Micro and Macro Referee Skills
Climbing into the rulebook is the process that gathers all of the material that is at your disposal to officiate each game. Understanding how to use it effectively to sharpen your craft and manage a great game, night in and night out, is what transforms you from a referee ‘laborer’ into an in-demand craftsman.
It is the ability to work micro and macro…To officiate your primary coverage area with skill and knowledge, while connecting it seamlessly and consistently into the big picture that your partners are creating in their PCA.
When you are officiating on the perimeter, you are like the sheriff on the border of town, setting a fair but firm tone on what will be allowed to take place as the two teams cross over the division line and attempt to impose their offensive and defensive wills on each other.
This requires a mindset that is poised and ready with an immediate whistle.
Not a quick whistle anticipating what may happen; but an immediate one that will keep play clean and legal on both sides of the ball.
On the perimeter you need to provide consistent rulings on hand checks, body bumps, and physical conduct by the defense that limits freedom of movement plays by disrupting the rhythm, speed, balance and quickness of an offensive player.
And you also need to keep the scales balanced by not permitting the team on offense to gain an advantage by allowing a dribbler to palm the ball (a defender will close in if they believe the dribbler has ended); or travel (no running head starts as a player catches and attempts to slash to the basket) or set illegal screens (a player can screen and roll; but they are not permitted to roll and screen.)
When you are working in the Lead, try to make an effort to officiate with a patient mindset to let the play develop and unfold in front of you. Experiment with keeping your weight on your back foot to reinforce this attitude.
In this PCA you want to let dribble drives that begin below the foul line extended to, Start, Develop and Finish. Don’t punish an offensive player with a quick whistle when they have beat their defender off the dribble. A non-shooting foul and the ball out of bounds, instead of a layup or a two-shot foul, is not a fair trade off.
Be patient…A whistle that is a split-second late is still a foul, but it gives you a greater rate of accuracy.
Now if the rotation finds you in the Trail and Center positions, you want to try to take a more ‘aggressive’ stance and mindset.
Consider having your weight on your front foot to keep you focused on staying connected with the play from its beginning to its conclusion.
A pass attempt to a cutting player that is stolen may have misfired because the cutter was held early in the sequence will be ruled a foul by an official with an aggressive wide angle field of vision.
And on boundary line plays, all officials need to be slow in the decision-making process and us self-talk (“White leaps in the air tosses the ball off Blue’s leg…White ball!”)
Also, no matter where you’re positioned on the floor, you will be well-served to see the big picture when it comes to ruling on body contact on blocked shots, steals and rebounds.
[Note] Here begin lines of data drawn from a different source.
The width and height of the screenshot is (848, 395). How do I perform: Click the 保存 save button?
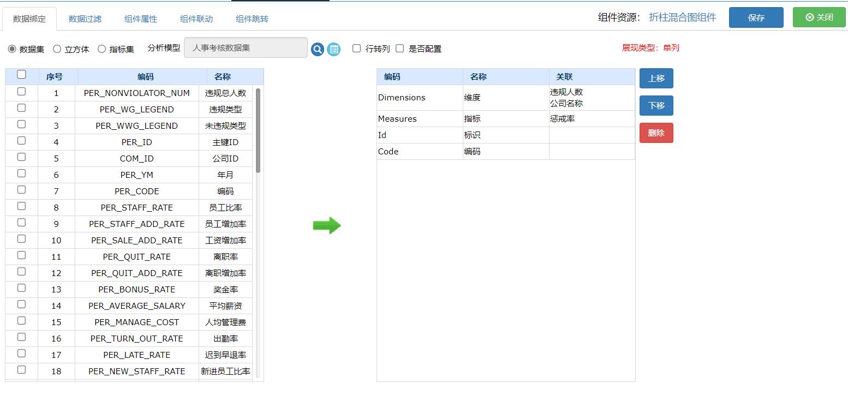click(756, 17)
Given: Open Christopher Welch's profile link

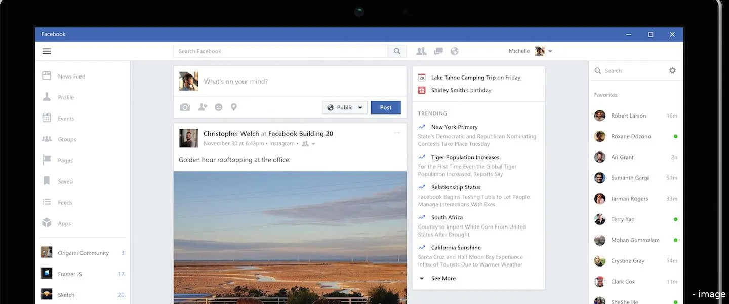Looking at the screenshot, I should click(x=231, y=133).
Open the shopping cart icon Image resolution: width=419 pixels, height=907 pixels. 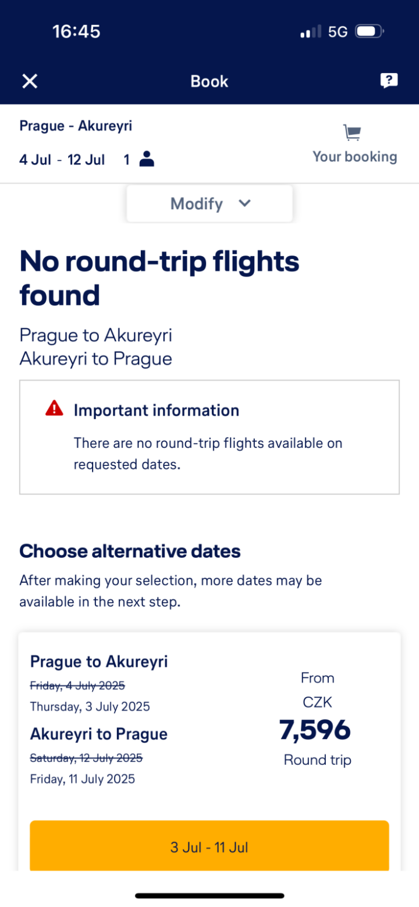pyautogui.click(x=351, y=133)
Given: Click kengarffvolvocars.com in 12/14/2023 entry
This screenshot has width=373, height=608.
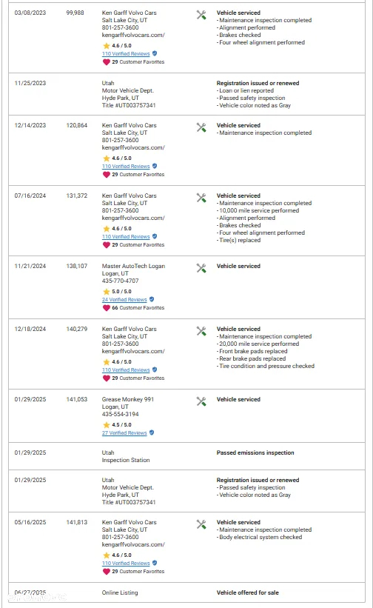Looking at the screenshot, I should click(133, 147).
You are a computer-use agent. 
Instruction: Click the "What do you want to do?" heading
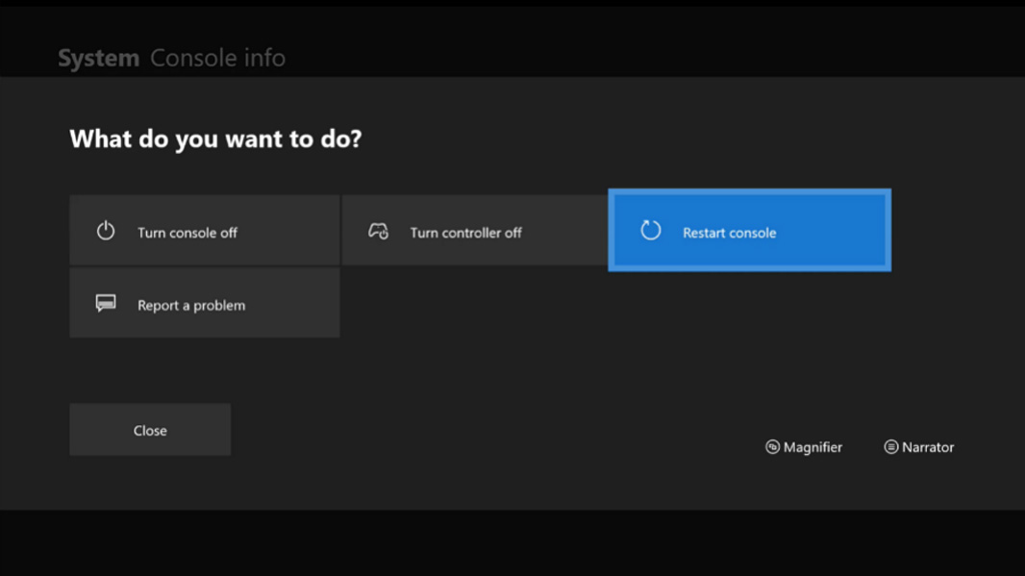[x=215, y=139]
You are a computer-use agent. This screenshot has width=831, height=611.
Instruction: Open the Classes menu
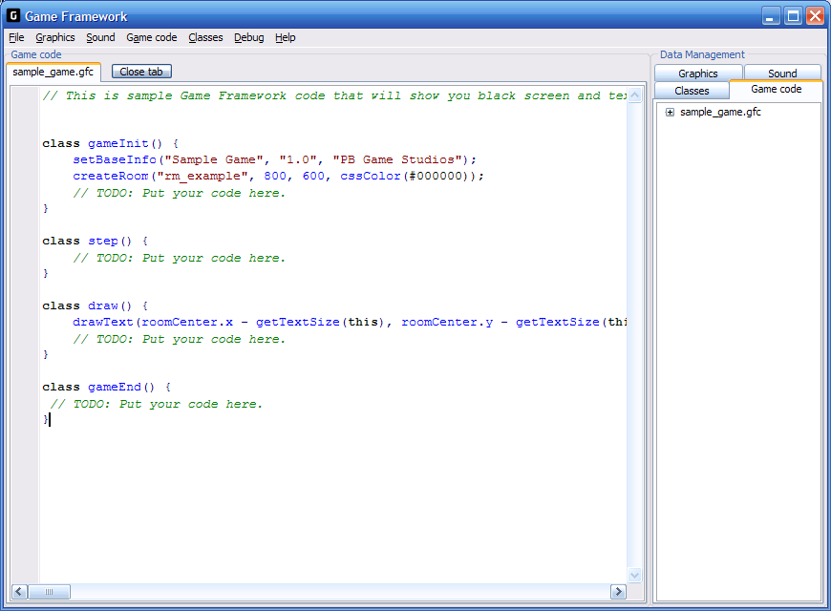click(205, 37)
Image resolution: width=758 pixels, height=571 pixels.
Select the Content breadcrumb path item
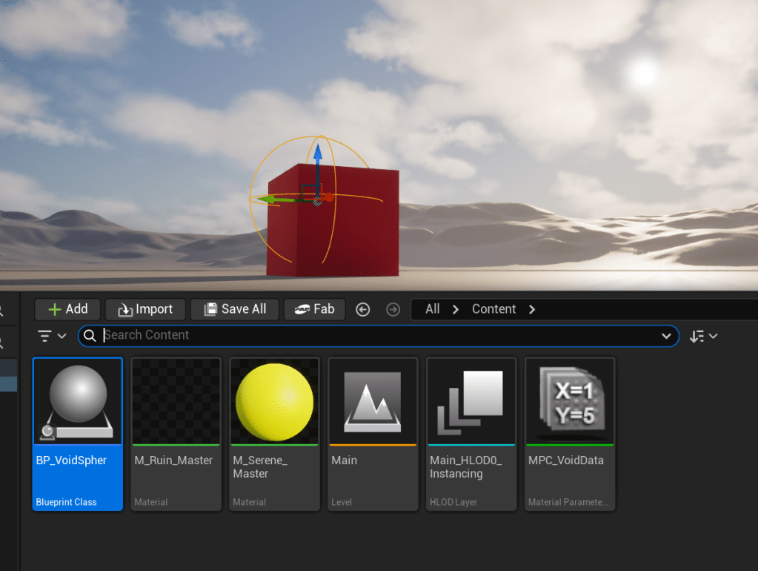tap(493, 309)
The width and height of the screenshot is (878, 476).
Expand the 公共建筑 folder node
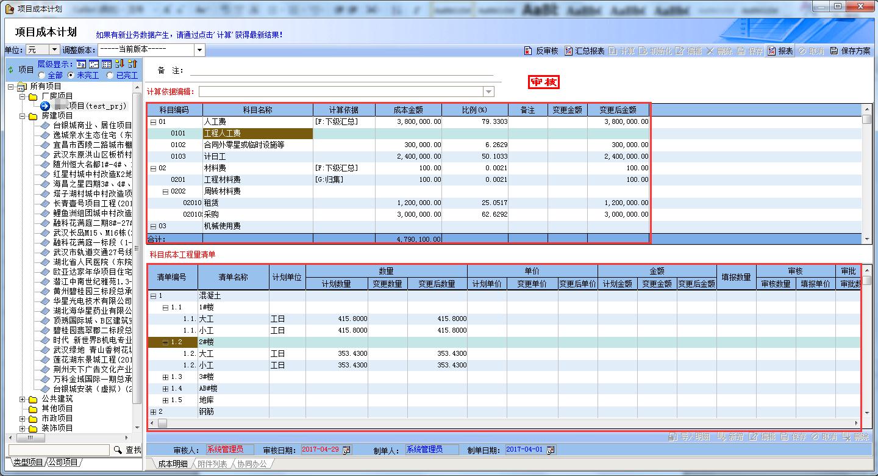point(23,400)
With blocks and steals, you would be wise let play continue if the defender contacts the BALL FIRST, then makes contact with the body…But like a defensive back in football, if the contact is BODY FIRST, then the defender gets to the ball, this should be ruled a foul on the defender.
And lastly, unintentional contact with no consequence (the contact does not cause the rebounder to lose possession of the ball or cause the rebounder to violate) should be ignored.
However, contact that occurs while trying to steal the ball or cause a held ball that is considered hard enough to provoke an aggressive reaction, should be ruled a foul on the defender.
Using this micro-macro approach to officiating, will keep your PCA clean and consistent, and will contribute to managing a game that lets the players’ skills and will determine the outcome.
A special thanks to Mr. Al Battista for his contribution to this article. Al is a great friend, a valued contributor to REF 60 and a true thought leader in the world of basketball officiating. His vision has elevated the game skills of countless referees.
What about a block shot, but the hand goes into the shoulder-face area on their follow thru with a swing motion downward into the offence
For me, it depends on the force of the follow through. Light, no whistle, hard, whistle.
One rule that I frequently see enforced wrongly is the three foot distance required for the ball handler trying to split two defenders or pass a defender on the sideline or endline. The defender is often charged with a block when contact is the responsibility of the ball handler. Most times, it’s a no call unless the offensive player knocks the defender backwards or sideways. But the defender should not be penalized for smart positioning.
I agree with John. On this and other plays I feel we penalize the defense too much. Lots of times the offensive player initiates the contact and the defender gets whistled for a foul. The balance between the offense and defense needs to come back to the middle. 50/50 for both teams.